» **Work required**
In the listing below, a line holding "For every named" and a line holding "みずほ銀行とみずほ信託銀行の違いの意味を分かりやすく解説！" mark the range. Retype both exactly, with all lines between them.

BEGIN Entries supplied

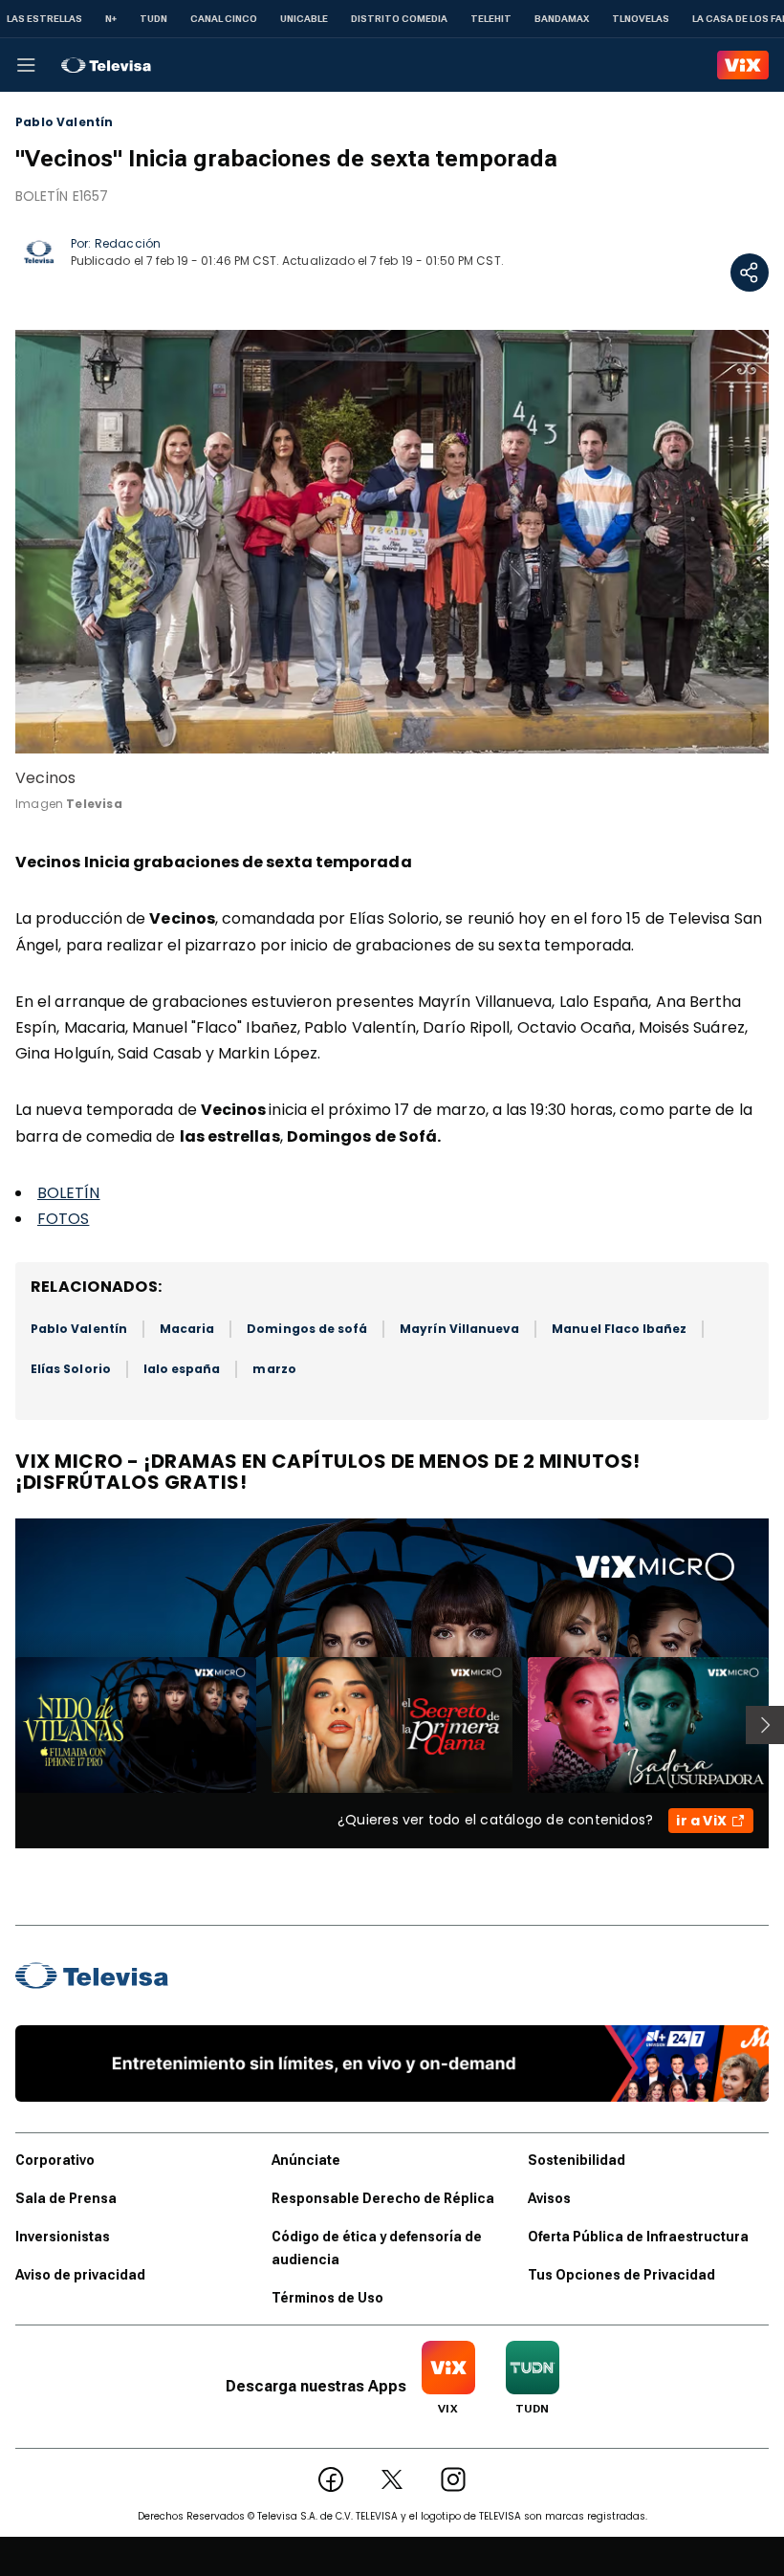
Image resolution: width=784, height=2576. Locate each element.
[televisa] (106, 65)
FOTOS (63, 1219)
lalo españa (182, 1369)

END Entries supplied
BEGIN Entries supplied

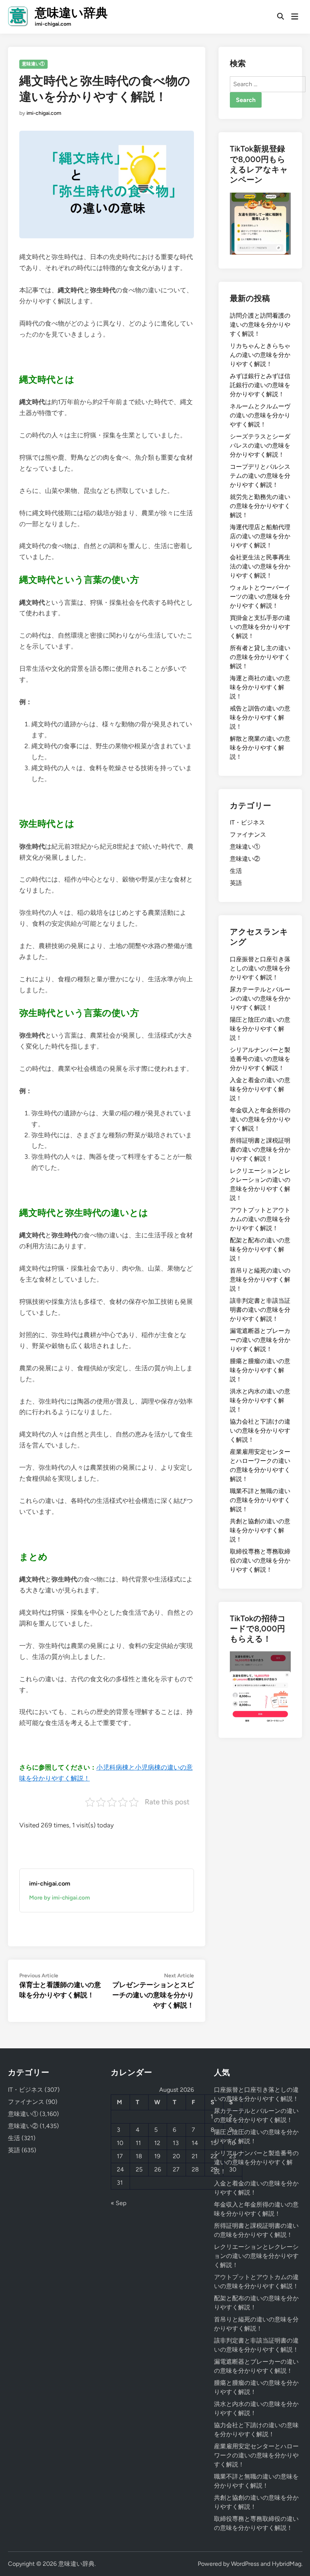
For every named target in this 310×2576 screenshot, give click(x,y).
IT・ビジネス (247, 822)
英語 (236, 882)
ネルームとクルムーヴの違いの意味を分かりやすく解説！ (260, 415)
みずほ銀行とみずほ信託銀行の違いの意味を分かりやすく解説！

END Entries supplied

» **Finished task**
For every named target in this 310×2576 screenshot, give click(x,y).
IT・ビジネス (247, 822)
英語 (236, 882)
ネルームとクルムーヴの違いの意味を分かりやすく解説！ (260, 415)
みずほ銀行とみずほ信託銀行の違いの意味を分かりやすく解説！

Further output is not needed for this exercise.